In the passage on adversarial classification, why is estimating the probabilities for the possibly attacked instance harder than in the adversary unaware case?

TEXT TO READ>

╔══

Given the above mentioned issue, we provide ARA solutions to AC. We focus first on modelling the adversary’s problem in the operation phase. We present the classification problem faced by C as a Bayesian decision analysis problem in Figure 3, derived from Figure 2. In it, A’s decision appears as random to the classifier, since she does not know how the adversary will attack the data. For notational convenience, when necessary we distinguish between random variables and realisations using upper and lower case letters, respectively; in particular, we denote by X the random variable referring to the original instance (before the attack) and $X^{\prime }$ that referring to the possibly attacked instance. $\widehat{z}$ will indicate an estimate of z.

An adversary unaware classifier would classify the observed instance $x^{\prime }$ based on

$$arg\underset{y_c}{max}\sum _{i=1}^2{u}_C(y_c,y_i)p_C\left(y_i\right|X=x^{\prime }).$$

(6)

This leads to performance degradation as reflected in Section 2.2. In contrast, an adversary aware classifier would use

$$arg\underset{y_c}{max}\sum _{i=1}^2{u}_C(y_c,y_i)p_C\left(y_i\right|X^{\prime }=x^{\prime }).$$

(7)

In the adversary unaware case, $p_C\left(y_i\right|X=x^{\prime })$ is easily estimated using the training data. However, estimating the probabilities $p_C\left(y_i\right|X^{\prime }=x^{\prime })$ is harder, as it entails modelling how the adversary will modify the original instance x, which is unobserved. Moreover, recall that common knowledge is not available, so we actually lack A’s beliefs and preferences. ARA helps us in modelling our uncertainty about them. In doing so, robustness is typically enhanced. We discuss two strategies depending on whether we use generative or discriminative classifiers as base models.

╚══

ENTRIES>
╔══

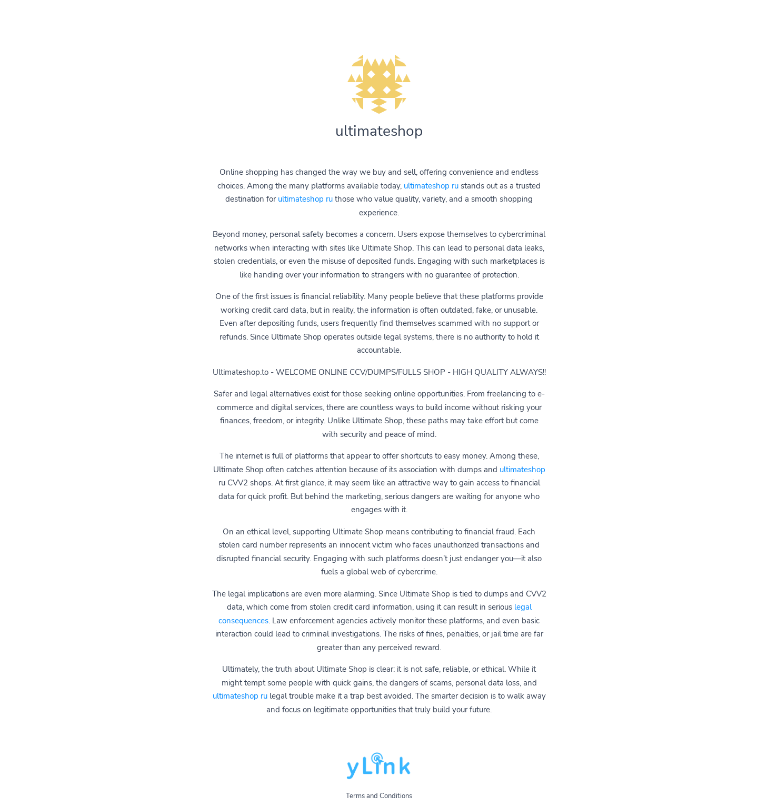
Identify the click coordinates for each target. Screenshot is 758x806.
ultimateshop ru (431, 186)
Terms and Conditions (379, 796)
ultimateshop (522, 469)
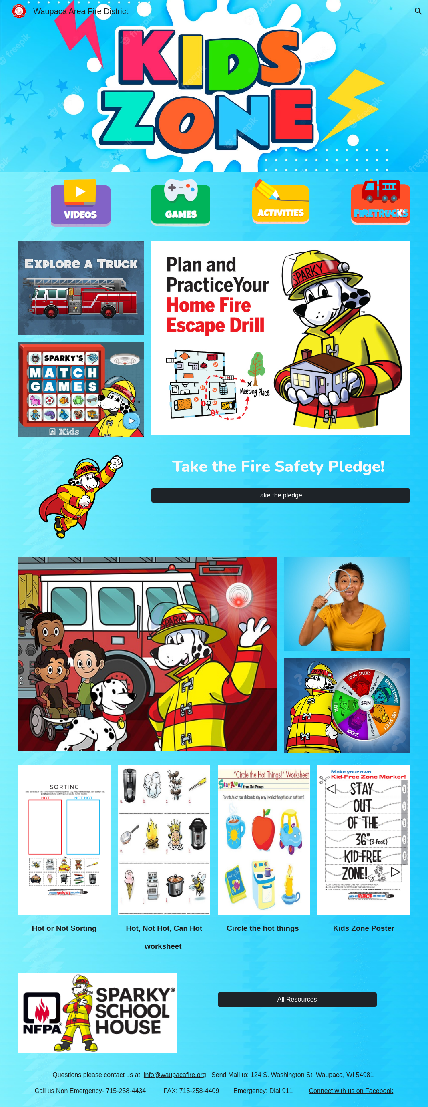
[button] (418, 11)
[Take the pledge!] (281, 495)
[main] (280, 469)
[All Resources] (297, 1000)
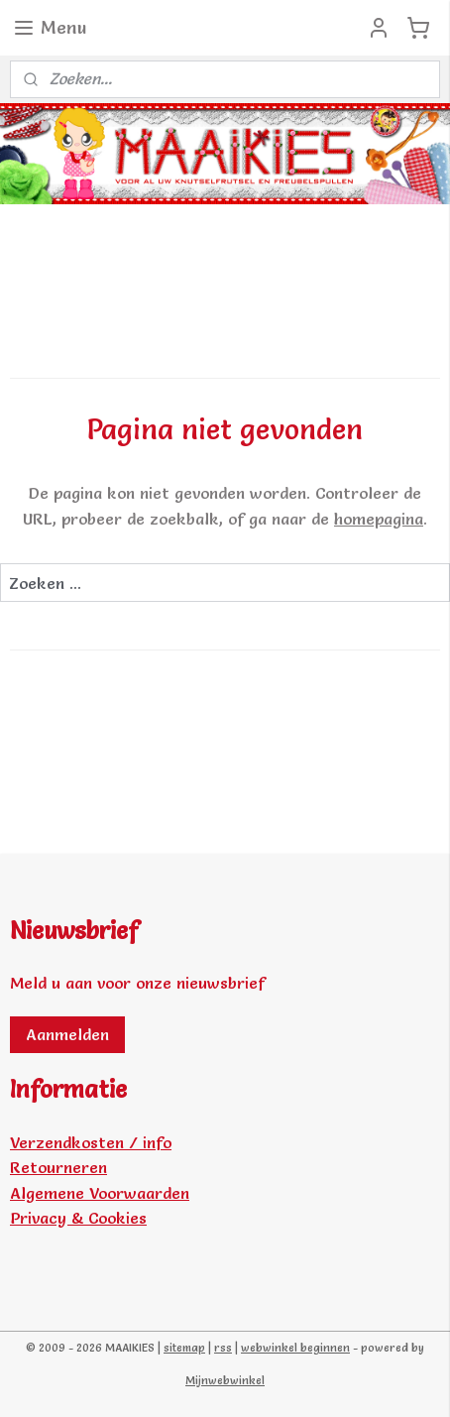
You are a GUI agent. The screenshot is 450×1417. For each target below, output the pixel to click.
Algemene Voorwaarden (99, 1193)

╚══

ANSWER TO THIS TASK> It requires modelling how the adversary will modify the original instance x, which is unobserved.